Contributions to world civilization
- You've probably seen Star Wars, ET, Home Alone, Casablanca,
and Snow White. If you're under forty, add Blazing Saddles,
Terminator, Jaws, and 2001; otherwise, add Gone with the Wind, A
Night at the Opera, Psycho, and Citizen Kane.
- You know the Beatles, the Rolling Stones, Bob Dylan, Elvis,
Michael Jackson, Simon & Garfunkel.
- You count on excellent medical treatment. You know you're not
going to die of cholera or other Third World diseases. You expect
very strong measures to be taken to save very ill babies or people
in their eighties. You think dying at 65 would be a tragedy.
- Your country has never been conquered by a foreign
nation.
- You're used to a wide variety of choices for almost anything
you buy.
- You still measure things in feet, pounds, and gallons.
- You are not a farmer.
- The people who appear on the most popular talk shows are
mostly entertainers, politicians, or rather strange individuals.
Certainly not, say, authors.
- You drive on the right side of the road. You stop at red
lights even if nobody's around. If you're a pedestrian and cars are
stopped at a red light, you will fearlessly cross the street in
front of them.
- You think of Canada as a pleasant, peaceful, but rather dull
country.
- You consider the Volkswagen Beetle to be a small car.
- The police are armed, but not with submachine guns.
- If a woman is plumper than the average, it doesn't improve
her looks.
- The biggest meal of the day is in the evening.
- There's parts of the city you definitely want to avoid at
night.
- You feel that your kind of people aren't being listened to
enough in Washington.
- You wouldn't expect both inflation and unemployment to be
very high (say, over 15%) at the same time.

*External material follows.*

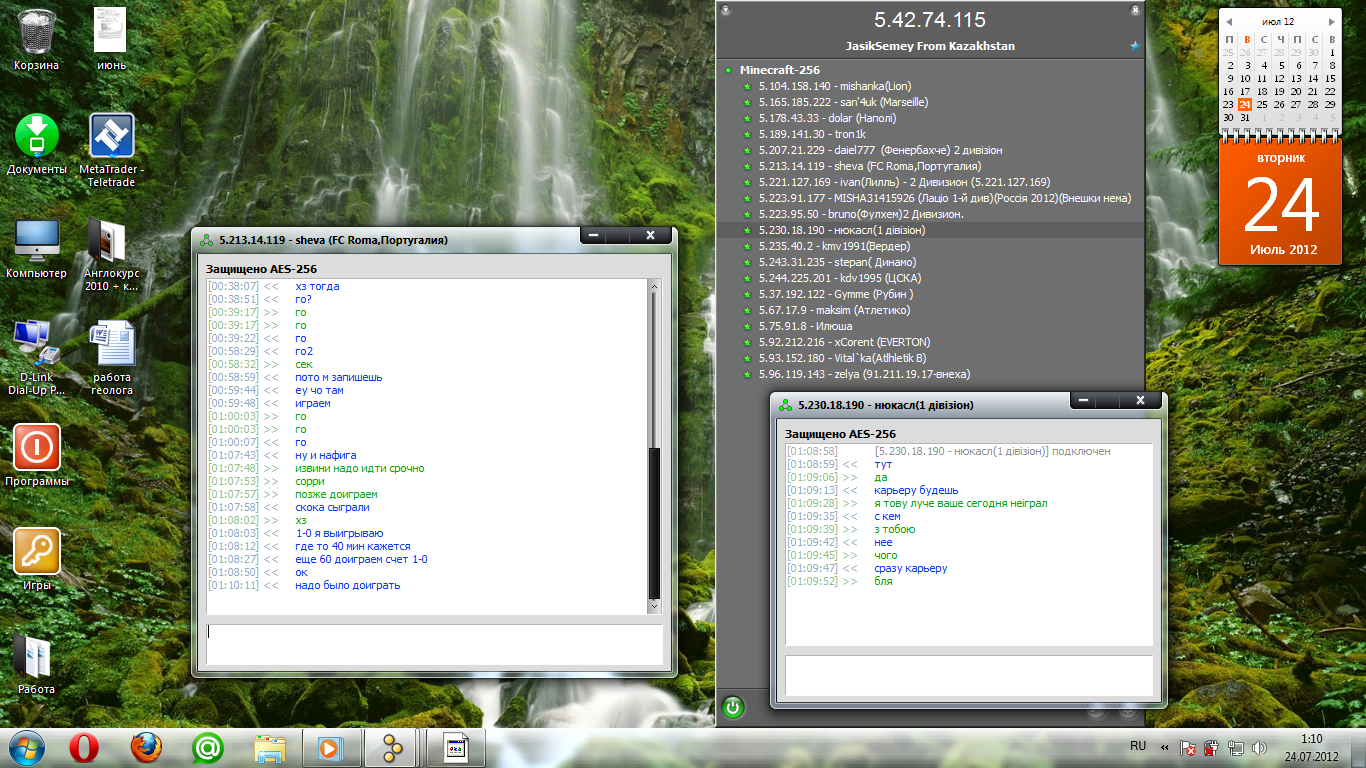1366x768 pixels.
Task: Type field in sheva chat window
Action: pyautogui.click(x=434, y=644)
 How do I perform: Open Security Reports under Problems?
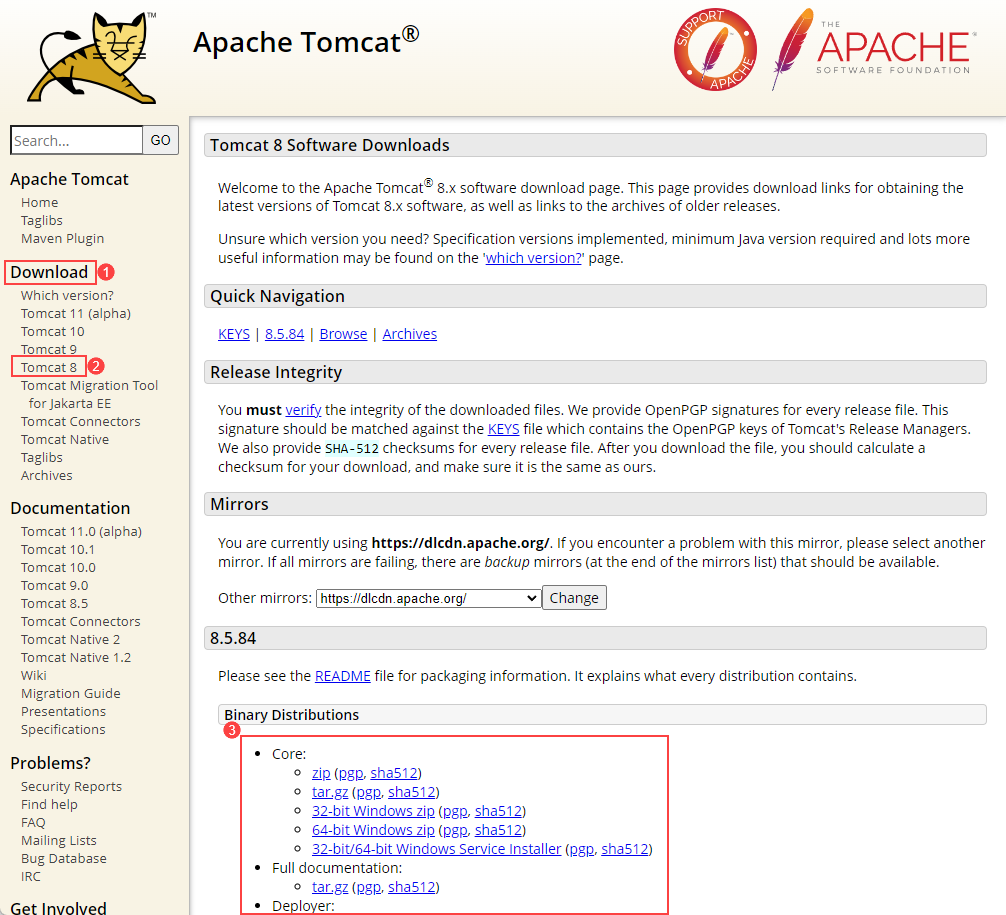(x=71, y=786)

- You don't care very much what family someone comes
from.
- The normal thing, when a couple dies, is for their estate to
be divided equally among their children.
- You think of opera and ballet as rather elite entertainments.
It's likely you don't see that many plays, either.
- Christmas is in the winter. You spend it with your family,
give presents, and put up a tree.
- You may think the church is too powerful, or the state is;
but you are used to not having a state church and don't think that
it would be a good idea.
- You'd be hard pressed to name the capitals or the leaders of
all the nations of Europe.
- Taxis are generally operated by foreigners, who are often
ignorant about the city.
- You are distrustful of welfare and unemployment payments--
you think people should earn a living and not take handouts. But
you would not be in favor of eliminating Social Security and
Medicare.
- If you want to be a doctor, you need to get a bachelor's
first.
- There sure are a lot of lawyers.
Space and time
- If you have an appointment, you'll mutter an excuse if you're
five minutes late, and apologize profusely if it's ten minutes. An
hour late is almost inexcusable.
- If you're talking to someone, you get uncomfortable if they
approach closer than about two feet.
- About the only things you expect to bargain for are houses,
cars, and antiques.
- Once you're past college, you very rarely simply show up at
someone's place. People have to invite each other over-- especially
if a meal is involved.
- When you negotiate, you are polite, of course, but it's only
good business to 'play hardball'. Some foreigners pay excessive
attention to status, or don't say what they mean, and that's
exasperating.
- If you have a business appointment or interview with someone,
you expect to have that person to yourself, and the business
shouldn't take more than an hour or so.